Didon et Énée, quand la magie prend vie à l'Opéra Royal de Versailles
Cécile Roussat et Julien Lubek sont les créateurs d'un spectacle pluridisciplinaire réunissant exigence et superbe, mettant en scène le célèbre Didon et Énée de Henry Purcell. Les décors, faits de grottes en carton-pâte, de draps tendus imitant les flots, d’un poisson mécanique ou encore d'un poulpe animé, semblent avoir pu exister à la création de l’œuvre. Se servant des éclairages, de paillettes, d’effets spéciaux simples mais saisissants, les metteurs en scène savent créer des tableaux à la beauté subtile aussi bien qu’effrayants, rappelant parfois la magie d’une parade à Disneyland.

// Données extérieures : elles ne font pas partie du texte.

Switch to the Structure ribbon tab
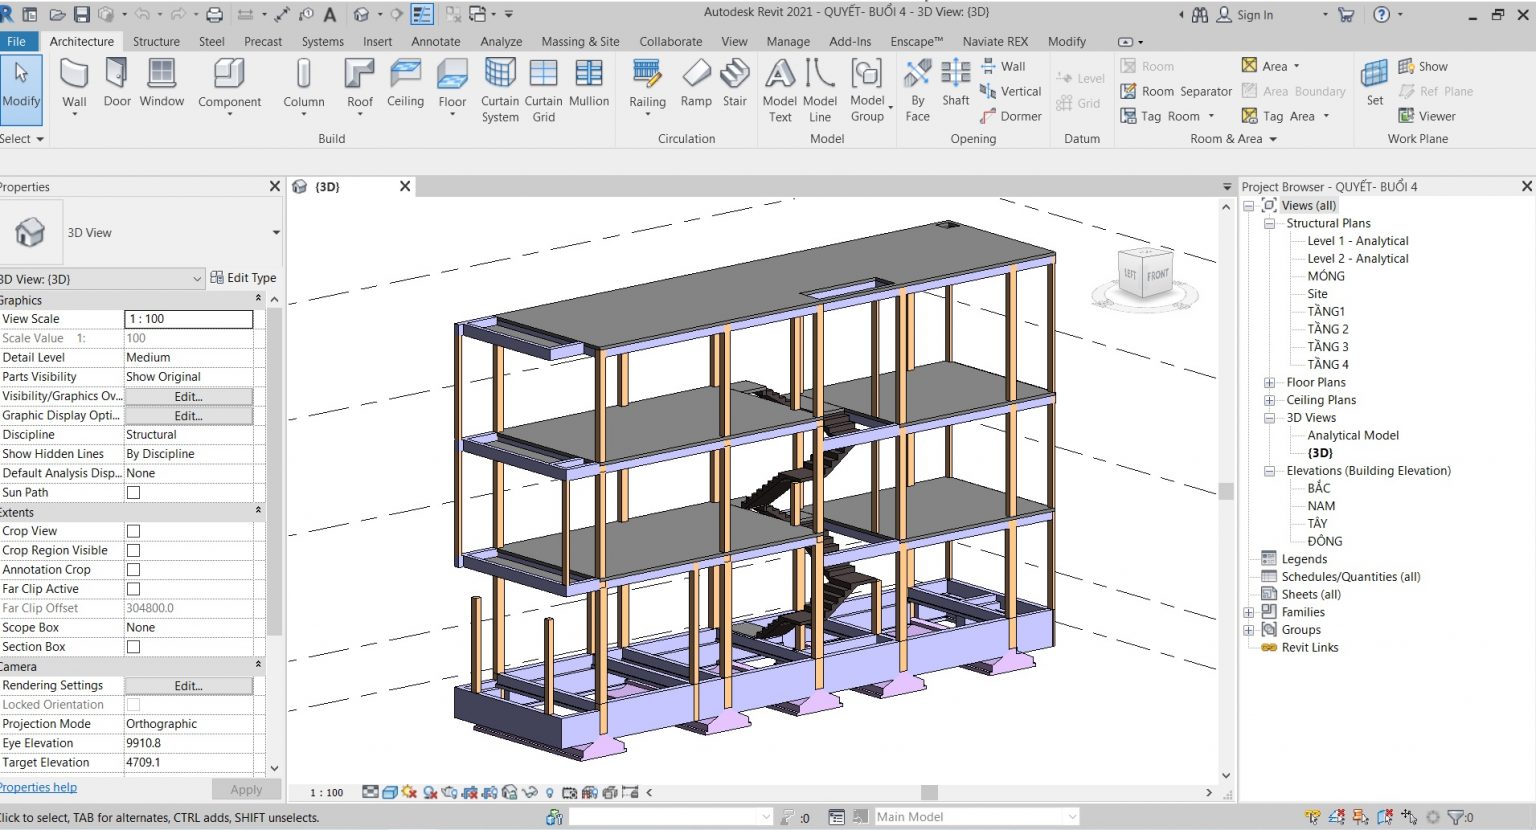The height and width of the screenshot is (830, 1536). coord(156,41)
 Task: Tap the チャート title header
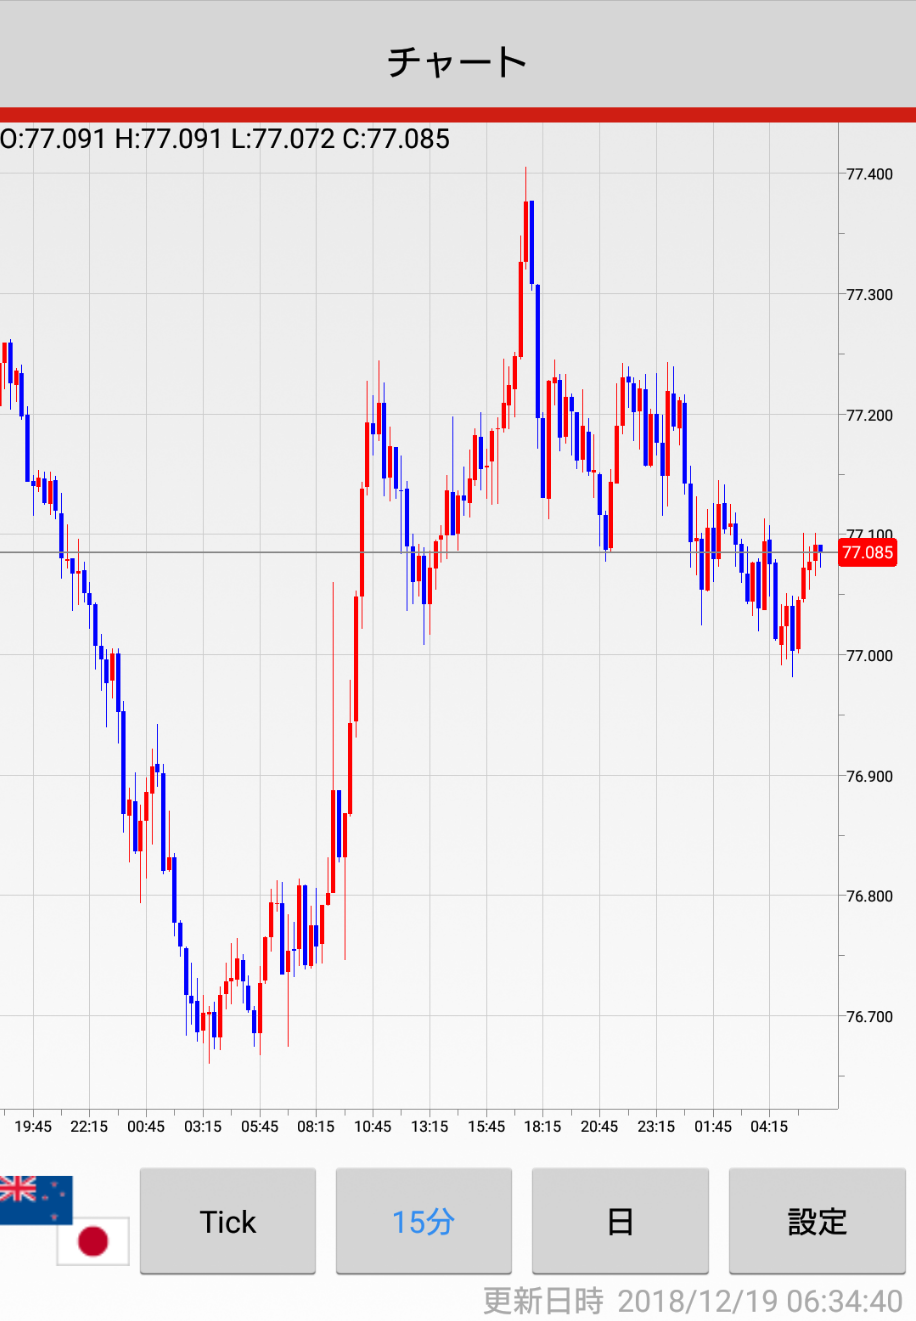pyautogui.click(x=457, y=62)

L'écrin que leur offre l'Opéra Royal de Versailles est tout indiqué pour cette esthétique classique tout en étant innovante. Les danseurs et acrobates ajoutent poésie, beauté, magie et sorcellerie à cette scénographie éblouissante.
L'Orchestre de l'Opéra Royal, sous l'archet de Stefan Plewniak, également premier violon, sait trouver les couleurs et les contrastes qui font vivre cette musique : tantôt âpre, tantôt dansante, languissante ou virevoltante, la sonorité de l'ensemble s'adapte sans cesse aux différents tableaux. Plewniak dirige avec une grande générosité, qu'il joue également ou non, et celle-ci se transmet aussi bien aux chanteurs qu'aux instrumentistes. Le Chœur de l'Opéra est placé derrière l'orchestre et non sur scène, ce qui pose parfois un léger problème de volume trop élevé, malgré le petit nombre de chanteurs. Ils se rattrapent cependant par leur musicalité, leur précision, et l'ardeur avec laquelle ils font vivre cette musique avec l'orchestre.
Incarnant la Reine de Carthage, Sonya Yoncheva ressemble parfois plus à une Walkyrie : sa voix ne semble plus tout à fait taillée pour la musique de Purcell (de ses débuts), et la chanteuse ne cherche aucunement une sonorité baroque. Elle utilise au contraire beaucoup le registre de poitrine, manque de fait parfois de souffle et de clarté dans sa prononciation anglaise. Elle délivre malgré cela un air final tout en rondeur dans lequel se retrouve son timbre métallique et chaleureux, plein d'émotion même si très puccinien par moments.
À l'inverse, la jeune Sarah Charles interprète le rôle de Belinda avec le brio d'une voix légère tel un rossignol, le vibrato serré à souhait, ainsi que tous les trilles et ornementations nécessaires à cette musique. La diction est pure et précise, le timbre chaleureux, la chanteuse semblant faite pour le répertoire baroque. À ses côtés, Lili Aymonino fait une apparition convaincante, avec un timbre rond et une présence forte.
Pauline Gaillard et Yara Kasti forment un duo de sorcières très équilibré et homogène. Lorsqu’elles sont suspendues dans les airs en sirènes maléfiques, le soutien leur fait légèrement défaut et leurs voix manquent de projection, mais revenues sur la scène, elles retrouvent un timbre plus chaud et agréable.
Côté masculin, Halidou Nombre déploie dans le rôle d’Énée un vibrato parfois trop large et une voix difficilement maîtrisée et un peu poussée qui manque de timbre et de graves. Il fait preuve malgré tout d'une intensité vocale convaincante et d'une noble présence scénique.
Attila Varga-Tóth, quant à lui, sorcière-poulpe géant, rappelant Ursula dans La Petite Sirène, possède une voix profonde et très théâtrale mais légèrement dépourvue de registre de tête. Enfin, Arnaud Gluck, qui chante également dans le chœur, est en Esprit un contre-ténor au joli timbre léger et brillant et au vibrato un peu nerveux.
La soirée est un grand succès, le public applaudit à tout rompre l’intégralité de l’équipe responsable de ce spectacle époustouflant.